Kay provoca um grupo de hispânicos para provar suas convicções sobre o medo. Seus discursos inflamam a sociedade, ao passo que os mascarados continuam aparecendo, seja para trazer transtornos para Ally, seja para confirmar os riscos de ameaça do candidato a vereador. Depois que o restaurante de Ally e Ivy, Butchery on Main, é palco de violência, o reflexo disso conduz a um incidente fatal com o funcionário Pedro Morales (Jorge-Luis Pallo), à medida em que os novos vizinhos, Meadow (Leslie Grossman) e Harrison Wilton (Billy Eichner), parecem ter algum envolvimento com o que anda acontecendo. Com os registros da repórter Beverly Hope (Adina Porter), mais corpos são encontrados, assim como vítimas, tendo uma conexão macabra com o insano Kai.
Depois que o modus operandi de Kai é revelado em flashback, a ideia de culto ganha força, envolvendo conspirações e um plano maior. Kai se aproxima de pessoas frustradas para lhes dar um norte, uma razão para lutar pelos seus propósitos, com promessas vazias de uma evolução espiritual e política. Acertadamente, o enredo traça paralelos explícitos com líderes religiosos que cometeram massacres e suicídios em massa, todos bem caracterizados por Evan Peters para evidenciar pontos em comum. Essa obsessão por um líder traz a raiz do terror, mostrando o quanto a ingenuidade e a falta de controle psicológico podem trazer riscos à sociedade. Não precisava dessa alegoria para ter essa visão assustadora, bastando acompanhar notícias (reais e produzidas) e qualquer fórum – aqui mesmo no Boca do Inferno você encontra vestígios desse posicionamento na configuração de um ódio por alguém que tenha uma escolha política diferente da sua.
American Horror Story: Cult mostra que não há limites para essa obsessão. E realmente não há. Pessoas reservam parte de seu tempo para ofender outras e expor ameaças no ambiente virtual, com citações a polos políticos e presidentes eleitos ou não. Dizer publicamente que você votou em determinada pessoa pode colocar sua vida pessoal em risco, mesmo que não traga pessoas mascaradas a sua casa ou trabalho.
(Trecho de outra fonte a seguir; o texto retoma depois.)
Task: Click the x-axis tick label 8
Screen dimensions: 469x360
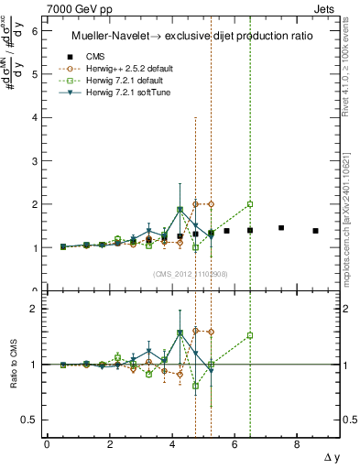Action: coord(297,444)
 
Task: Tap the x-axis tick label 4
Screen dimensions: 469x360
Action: coord(172,444)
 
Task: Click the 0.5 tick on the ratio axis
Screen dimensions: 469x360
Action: coord(29,420)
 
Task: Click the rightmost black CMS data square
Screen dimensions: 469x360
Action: coord(315,231)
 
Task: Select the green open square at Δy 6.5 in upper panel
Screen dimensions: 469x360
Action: coord(250,204)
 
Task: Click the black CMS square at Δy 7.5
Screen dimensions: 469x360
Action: coord(281,228)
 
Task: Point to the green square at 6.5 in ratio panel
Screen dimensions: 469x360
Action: coord(250,335)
Kai representa bem tudo isso, justificando a admiração e consequente obsessão que sentem por ele. É bom quando uma série acrescenta a suas intenções de entretenimento reflexões sobre o mundo atual e o de outras épocas.
Bem realizada, com propostas de cultos diversos, como o Manifesto SCUM, Cult tem um recheio mais interessante que seu começo e fim. Ainda que dialogue menos com outras temporadas, a série soube passar seu recado através de alegorias que traduzem bem o fanatismo. Teve uma audiência menor – como era de se imaginar, com um cancelamento já no episódio inicial – e conquistou apenas três dos 25 prêmios aos quais foi indicada, todos relacionados a aspectos técnicos como efeitos de maquiagem. Foi o ano de destaque de Evan Peters, a partir de suas interpretações assustadoramente realistas e incômodas.